DATA FOR THE TASK:
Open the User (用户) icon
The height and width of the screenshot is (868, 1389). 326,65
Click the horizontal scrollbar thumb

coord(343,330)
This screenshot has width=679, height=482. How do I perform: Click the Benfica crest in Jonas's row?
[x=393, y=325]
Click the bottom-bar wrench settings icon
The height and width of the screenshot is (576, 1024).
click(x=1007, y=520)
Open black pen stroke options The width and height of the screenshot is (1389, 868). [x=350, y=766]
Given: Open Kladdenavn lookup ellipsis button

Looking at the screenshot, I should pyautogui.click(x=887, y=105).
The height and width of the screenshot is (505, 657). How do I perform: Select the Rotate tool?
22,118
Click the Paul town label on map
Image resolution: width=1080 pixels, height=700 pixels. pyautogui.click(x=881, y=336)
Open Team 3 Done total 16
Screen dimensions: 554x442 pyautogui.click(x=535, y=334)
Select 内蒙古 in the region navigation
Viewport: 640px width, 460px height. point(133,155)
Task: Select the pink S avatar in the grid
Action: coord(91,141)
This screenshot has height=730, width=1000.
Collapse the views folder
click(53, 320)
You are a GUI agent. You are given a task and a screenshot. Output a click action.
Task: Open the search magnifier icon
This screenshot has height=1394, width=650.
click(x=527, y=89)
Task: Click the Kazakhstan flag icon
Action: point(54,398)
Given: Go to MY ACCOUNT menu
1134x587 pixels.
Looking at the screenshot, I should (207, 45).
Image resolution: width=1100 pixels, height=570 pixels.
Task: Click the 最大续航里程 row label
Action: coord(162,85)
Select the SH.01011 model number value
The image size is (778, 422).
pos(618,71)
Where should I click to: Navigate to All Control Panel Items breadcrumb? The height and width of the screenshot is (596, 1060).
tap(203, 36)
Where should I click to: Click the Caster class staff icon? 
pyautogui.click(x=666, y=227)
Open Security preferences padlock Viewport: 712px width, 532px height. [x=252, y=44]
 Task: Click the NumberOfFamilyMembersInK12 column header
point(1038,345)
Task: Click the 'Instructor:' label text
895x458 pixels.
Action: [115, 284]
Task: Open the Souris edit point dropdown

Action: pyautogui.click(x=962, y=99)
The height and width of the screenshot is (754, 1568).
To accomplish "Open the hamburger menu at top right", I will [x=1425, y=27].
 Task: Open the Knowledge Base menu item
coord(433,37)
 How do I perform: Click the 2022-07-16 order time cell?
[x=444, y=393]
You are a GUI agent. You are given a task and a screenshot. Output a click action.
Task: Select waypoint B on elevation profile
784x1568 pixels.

YOUR TASK: Rewrite all of the lines above with "How do I perform" replaced by "How do I do" wherever it appears, leaving everything else unchanged.

ANSWER FOR THE TASK:
Open the User (用户) icon
The height and width of the screenshot is (868, 1389). 326,65
Click the horizontal scrollbar thumb

coord(343,330)
This screenshot has width=679, height=482. How do I do: Click the Benfica crest in Jonas's row?
[x=393, y=325]
Click the bottom-bar wrench settings icon
The height and width of the screenshot is (576, 1024).
click(x=1007, y=520)
Open black pen stroke options The width and height of the screenshot is (1389, 868). [x=350, y=766]
Given: Open Kladdenavn lookup ellipsis button

Looking at the screenshot, I should pyautogui.click(x=887, y=105).
The height and width of the screenshot is (505, 657). How do I do: Select the Rotate tool?
22,118
Click the Paul town label on map
Image resolution: width=1080 pixels, height=700 pixels. pyautogui.click(x=881, y=336)
Open Team 3 Done total 16
Screen dimensions: 554x442 pyautogui.click(x=535, y=334)
Select 内蒙古 in the region navigation
Viewport: 640px width, 460px height. point(133,155)
Task: Select the pink S avatar in the grid
Action: coord(91,141)
This screenshot has height=730, width=1000.
Collapse the views folder
click(53, 320)
You are a GUI agent. You are given a task and a screenshot. Output a click action.
Task: Open the search magnifier icon
This screenshot has height=1394, width=650.
click(x=527, y=89)
Task: Click the Kazakhstan flag icon
Action: point(54,398)
Given: Go to MY ACCOUNT menu
1134x587 pixels.
Looking at the screenshot, I should (207, 45).
Image resolution: width=1100 pixels, height=570 pixels.
Task: Click the 最大续航里程 row label
Action: coord(162,85)
Select the SH.01011 model number value
The image size is (778, 422).
pos(618,71)
Where should I click to: Navigate to All Control Panel Items breadcrumb? The height and width of the screenshot is (596, 1060).
tap(203, 36)
Where should I click to: Click the Caster class staff icon? 
pyautogui.click(x=666, y=227)
Open Security preferences padlock Viewport: 712px width, 532px height. [x=252, y=44]
 Task: Click the NumberOfFamilyMembersInK12 column header
point(1038,345)
Task: Click the 'Instructor:' label text
895x458 pixels.
Action: [115, 284]
Task: Open the Souris edit point dropdown

Action: pyautogui.click(x=962, y=99)
The height and width of the screenshot is (754, 1568).
To accomplish "Open the hamburger menu at top right", I will [x=1425, y=27].
 Task: Open the Knowledge Base menu item
coord(433,37)
 How do I do: Click the 2022-07-16 order time cell?
[x=444, y=393]
You are a GUI agent. You are given a task and a screenshot. Output a click action.
Task: Select waypoint B on elevation profile
784x1568 pixels.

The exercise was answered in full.